_INPUT DATA_.
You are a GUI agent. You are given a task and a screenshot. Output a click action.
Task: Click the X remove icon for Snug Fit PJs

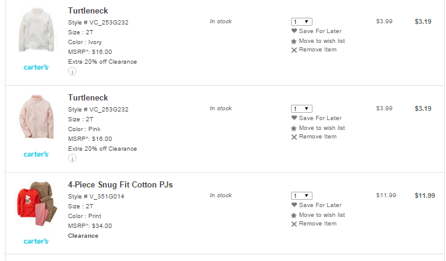pos(294,224)
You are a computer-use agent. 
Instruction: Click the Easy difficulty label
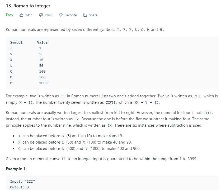point(10,15)
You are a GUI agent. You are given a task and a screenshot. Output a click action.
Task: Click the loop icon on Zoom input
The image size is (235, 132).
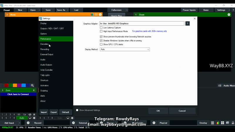30,114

_EXERCISE INSTRUCTIONS_. From the first line to the last, set down the records above exactly and skip the pictures.

_RESPONSE_.
You are a GUI agent. You are given a task and a screenshot. Output a click action.
Task: Click the X remove icon for Snug Fit PJs

pos(294,224)
You are a computer-use agent. 
Instruction: Click the Easy difficulty label
point(10,15)
You are a GUI agent. You are given a task and a screenshot. Output a click action.
Task: Click the loop icon on Zoom input
The image size is (235, 132).
30,114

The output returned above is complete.